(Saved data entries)
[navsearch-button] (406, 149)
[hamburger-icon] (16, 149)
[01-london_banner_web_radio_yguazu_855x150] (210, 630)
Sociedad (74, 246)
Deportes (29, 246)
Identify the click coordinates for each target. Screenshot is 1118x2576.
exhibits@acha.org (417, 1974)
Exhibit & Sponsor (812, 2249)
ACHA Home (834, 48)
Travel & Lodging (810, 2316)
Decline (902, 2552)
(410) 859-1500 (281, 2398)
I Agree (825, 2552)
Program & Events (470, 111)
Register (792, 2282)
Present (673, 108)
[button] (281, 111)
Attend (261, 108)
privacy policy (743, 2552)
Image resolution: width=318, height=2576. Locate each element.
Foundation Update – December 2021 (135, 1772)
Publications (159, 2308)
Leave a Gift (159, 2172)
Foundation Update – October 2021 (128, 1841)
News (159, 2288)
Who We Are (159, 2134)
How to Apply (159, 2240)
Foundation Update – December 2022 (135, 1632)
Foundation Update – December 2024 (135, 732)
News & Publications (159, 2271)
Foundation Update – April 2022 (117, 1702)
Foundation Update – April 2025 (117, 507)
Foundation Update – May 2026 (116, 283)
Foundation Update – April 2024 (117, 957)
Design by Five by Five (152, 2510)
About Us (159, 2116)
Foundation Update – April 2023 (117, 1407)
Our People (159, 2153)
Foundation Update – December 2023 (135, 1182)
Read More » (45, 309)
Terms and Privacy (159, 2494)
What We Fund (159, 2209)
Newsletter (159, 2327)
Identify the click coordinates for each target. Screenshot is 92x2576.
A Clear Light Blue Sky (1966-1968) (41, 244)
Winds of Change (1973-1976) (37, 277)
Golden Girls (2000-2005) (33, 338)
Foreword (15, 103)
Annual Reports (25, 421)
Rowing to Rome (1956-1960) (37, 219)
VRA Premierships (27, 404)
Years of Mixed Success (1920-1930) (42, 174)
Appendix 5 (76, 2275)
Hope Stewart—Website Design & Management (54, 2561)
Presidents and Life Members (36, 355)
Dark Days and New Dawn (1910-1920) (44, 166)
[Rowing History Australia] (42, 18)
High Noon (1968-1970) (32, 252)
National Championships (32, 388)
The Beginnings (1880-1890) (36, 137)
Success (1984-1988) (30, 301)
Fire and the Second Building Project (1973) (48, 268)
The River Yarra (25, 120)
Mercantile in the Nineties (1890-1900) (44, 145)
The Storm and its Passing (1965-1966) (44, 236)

◆ **Your objective**: Copy all lines from the entries that contain the word "each".

◆ **Output for this task**:
Identify the click coordinates for each target. Screenshot is 1118x2576.
Image resolution: width=318, height=2576. Locate each element.
Identify the click coordinates for each target. Screenshot is 92x2576.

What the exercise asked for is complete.